▶ EXERCISE AIM
Work out how many lines in the listing below include the word "computer". Give nothing but the number.

########################################

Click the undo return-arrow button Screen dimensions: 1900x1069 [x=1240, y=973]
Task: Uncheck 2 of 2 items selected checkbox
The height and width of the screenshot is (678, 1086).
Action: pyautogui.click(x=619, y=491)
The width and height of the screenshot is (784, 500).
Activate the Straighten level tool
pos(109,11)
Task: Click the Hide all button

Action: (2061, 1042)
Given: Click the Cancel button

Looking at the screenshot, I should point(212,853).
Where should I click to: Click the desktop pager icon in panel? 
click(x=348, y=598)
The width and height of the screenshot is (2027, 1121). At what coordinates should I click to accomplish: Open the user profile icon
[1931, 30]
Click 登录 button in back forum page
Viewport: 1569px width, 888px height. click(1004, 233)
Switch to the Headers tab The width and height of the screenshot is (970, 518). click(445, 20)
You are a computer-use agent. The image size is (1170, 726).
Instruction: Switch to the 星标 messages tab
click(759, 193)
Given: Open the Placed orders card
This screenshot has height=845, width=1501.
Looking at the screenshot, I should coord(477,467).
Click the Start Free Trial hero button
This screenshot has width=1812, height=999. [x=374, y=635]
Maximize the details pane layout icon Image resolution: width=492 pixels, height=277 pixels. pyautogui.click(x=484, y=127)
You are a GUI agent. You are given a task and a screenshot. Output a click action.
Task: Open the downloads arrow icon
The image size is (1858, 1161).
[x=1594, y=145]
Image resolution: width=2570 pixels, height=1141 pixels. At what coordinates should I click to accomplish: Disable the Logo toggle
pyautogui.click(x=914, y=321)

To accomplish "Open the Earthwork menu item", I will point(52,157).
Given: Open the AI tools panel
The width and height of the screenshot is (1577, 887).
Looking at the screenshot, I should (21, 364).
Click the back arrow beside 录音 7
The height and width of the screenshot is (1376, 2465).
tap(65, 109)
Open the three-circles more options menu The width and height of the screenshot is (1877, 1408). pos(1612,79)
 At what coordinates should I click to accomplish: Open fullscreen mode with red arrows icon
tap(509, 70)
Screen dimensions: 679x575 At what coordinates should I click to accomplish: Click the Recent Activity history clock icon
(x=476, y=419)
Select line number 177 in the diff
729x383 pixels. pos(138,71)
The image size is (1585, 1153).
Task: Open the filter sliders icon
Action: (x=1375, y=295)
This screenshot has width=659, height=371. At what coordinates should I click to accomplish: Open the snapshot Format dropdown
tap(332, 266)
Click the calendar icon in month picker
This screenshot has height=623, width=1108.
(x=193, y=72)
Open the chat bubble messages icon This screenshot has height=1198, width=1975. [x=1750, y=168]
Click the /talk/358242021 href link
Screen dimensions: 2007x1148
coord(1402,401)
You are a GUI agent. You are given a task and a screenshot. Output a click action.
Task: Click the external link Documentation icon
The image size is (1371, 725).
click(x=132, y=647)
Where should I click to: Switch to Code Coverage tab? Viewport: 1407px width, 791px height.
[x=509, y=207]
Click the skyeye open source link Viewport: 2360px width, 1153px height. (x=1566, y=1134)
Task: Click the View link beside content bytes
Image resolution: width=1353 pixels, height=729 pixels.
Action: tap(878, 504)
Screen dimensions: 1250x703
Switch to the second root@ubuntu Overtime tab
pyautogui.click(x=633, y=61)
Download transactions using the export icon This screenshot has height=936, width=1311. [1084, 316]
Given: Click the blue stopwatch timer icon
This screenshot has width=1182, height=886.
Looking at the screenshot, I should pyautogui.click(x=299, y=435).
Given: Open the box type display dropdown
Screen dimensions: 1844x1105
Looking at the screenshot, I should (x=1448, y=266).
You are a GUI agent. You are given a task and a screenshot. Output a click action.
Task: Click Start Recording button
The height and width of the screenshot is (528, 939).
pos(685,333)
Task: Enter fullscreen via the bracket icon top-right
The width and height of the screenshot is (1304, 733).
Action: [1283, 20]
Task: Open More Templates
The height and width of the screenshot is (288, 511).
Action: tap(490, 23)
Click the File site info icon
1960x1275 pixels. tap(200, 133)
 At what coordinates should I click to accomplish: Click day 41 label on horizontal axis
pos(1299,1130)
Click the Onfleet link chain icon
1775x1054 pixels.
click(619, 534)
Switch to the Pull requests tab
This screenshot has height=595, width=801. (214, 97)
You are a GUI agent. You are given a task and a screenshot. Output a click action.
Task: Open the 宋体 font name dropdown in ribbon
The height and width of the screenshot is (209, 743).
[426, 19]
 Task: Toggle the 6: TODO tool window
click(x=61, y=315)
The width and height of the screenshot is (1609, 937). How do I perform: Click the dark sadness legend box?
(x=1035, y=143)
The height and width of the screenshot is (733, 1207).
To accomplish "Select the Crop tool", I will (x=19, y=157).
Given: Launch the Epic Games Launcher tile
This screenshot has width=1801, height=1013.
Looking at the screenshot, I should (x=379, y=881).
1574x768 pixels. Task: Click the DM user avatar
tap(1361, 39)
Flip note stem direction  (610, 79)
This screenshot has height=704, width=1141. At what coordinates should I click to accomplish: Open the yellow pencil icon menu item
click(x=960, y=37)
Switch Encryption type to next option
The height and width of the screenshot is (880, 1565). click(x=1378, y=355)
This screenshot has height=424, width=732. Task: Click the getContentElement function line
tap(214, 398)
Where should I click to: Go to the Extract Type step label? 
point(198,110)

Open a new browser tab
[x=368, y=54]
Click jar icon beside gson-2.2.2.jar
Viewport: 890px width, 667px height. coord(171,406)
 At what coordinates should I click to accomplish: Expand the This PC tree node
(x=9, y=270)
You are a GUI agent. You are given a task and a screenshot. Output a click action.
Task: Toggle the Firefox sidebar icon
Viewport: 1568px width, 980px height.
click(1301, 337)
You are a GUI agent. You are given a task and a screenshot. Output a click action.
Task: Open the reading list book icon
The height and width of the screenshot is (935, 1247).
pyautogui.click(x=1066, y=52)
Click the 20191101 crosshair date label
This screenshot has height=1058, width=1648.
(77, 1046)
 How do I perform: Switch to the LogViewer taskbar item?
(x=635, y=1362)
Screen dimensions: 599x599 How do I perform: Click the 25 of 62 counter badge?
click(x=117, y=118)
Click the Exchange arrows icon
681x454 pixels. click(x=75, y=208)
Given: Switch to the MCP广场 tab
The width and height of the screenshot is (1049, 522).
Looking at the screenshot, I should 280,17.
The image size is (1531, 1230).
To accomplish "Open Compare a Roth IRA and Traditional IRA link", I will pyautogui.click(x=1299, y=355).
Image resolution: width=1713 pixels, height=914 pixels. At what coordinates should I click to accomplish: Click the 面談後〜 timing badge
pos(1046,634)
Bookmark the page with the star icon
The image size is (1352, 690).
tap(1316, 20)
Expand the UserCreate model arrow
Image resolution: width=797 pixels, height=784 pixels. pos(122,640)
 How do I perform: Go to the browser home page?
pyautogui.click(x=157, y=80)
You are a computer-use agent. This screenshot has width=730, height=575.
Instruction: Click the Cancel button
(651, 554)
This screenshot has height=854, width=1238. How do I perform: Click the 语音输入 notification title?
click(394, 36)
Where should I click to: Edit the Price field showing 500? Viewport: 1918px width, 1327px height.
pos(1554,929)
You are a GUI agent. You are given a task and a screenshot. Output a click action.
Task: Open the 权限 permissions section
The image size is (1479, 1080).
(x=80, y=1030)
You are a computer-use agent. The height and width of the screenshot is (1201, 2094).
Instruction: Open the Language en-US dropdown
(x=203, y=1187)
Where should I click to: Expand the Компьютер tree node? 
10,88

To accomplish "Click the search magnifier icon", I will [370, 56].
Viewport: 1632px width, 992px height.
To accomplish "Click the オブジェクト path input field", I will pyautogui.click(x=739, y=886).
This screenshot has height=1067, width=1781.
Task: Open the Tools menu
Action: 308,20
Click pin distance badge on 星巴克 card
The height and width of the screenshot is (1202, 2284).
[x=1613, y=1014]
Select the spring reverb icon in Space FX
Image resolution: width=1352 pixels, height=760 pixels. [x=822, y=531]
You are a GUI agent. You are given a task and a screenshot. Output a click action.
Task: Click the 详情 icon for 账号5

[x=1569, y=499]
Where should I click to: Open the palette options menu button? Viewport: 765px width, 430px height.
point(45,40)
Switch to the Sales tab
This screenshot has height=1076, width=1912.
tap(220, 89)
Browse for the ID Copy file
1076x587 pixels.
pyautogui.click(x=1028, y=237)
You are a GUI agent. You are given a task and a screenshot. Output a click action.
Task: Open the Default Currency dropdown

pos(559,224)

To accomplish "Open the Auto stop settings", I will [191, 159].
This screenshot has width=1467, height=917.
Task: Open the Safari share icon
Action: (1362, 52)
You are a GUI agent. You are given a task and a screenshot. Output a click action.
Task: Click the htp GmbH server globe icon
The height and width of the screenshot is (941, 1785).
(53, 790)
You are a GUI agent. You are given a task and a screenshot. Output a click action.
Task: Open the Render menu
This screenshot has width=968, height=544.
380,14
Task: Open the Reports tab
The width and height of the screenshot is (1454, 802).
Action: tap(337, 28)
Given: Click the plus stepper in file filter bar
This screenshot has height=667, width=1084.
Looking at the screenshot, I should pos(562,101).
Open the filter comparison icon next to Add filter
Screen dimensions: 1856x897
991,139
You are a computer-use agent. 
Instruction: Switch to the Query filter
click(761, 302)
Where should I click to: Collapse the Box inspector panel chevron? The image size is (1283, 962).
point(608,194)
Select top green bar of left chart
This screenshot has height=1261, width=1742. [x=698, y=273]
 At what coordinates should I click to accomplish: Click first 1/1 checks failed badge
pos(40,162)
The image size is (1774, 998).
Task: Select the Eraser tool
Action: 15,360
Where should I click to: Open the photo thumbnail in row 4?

########################################

▶ RESPONSE BELOW
4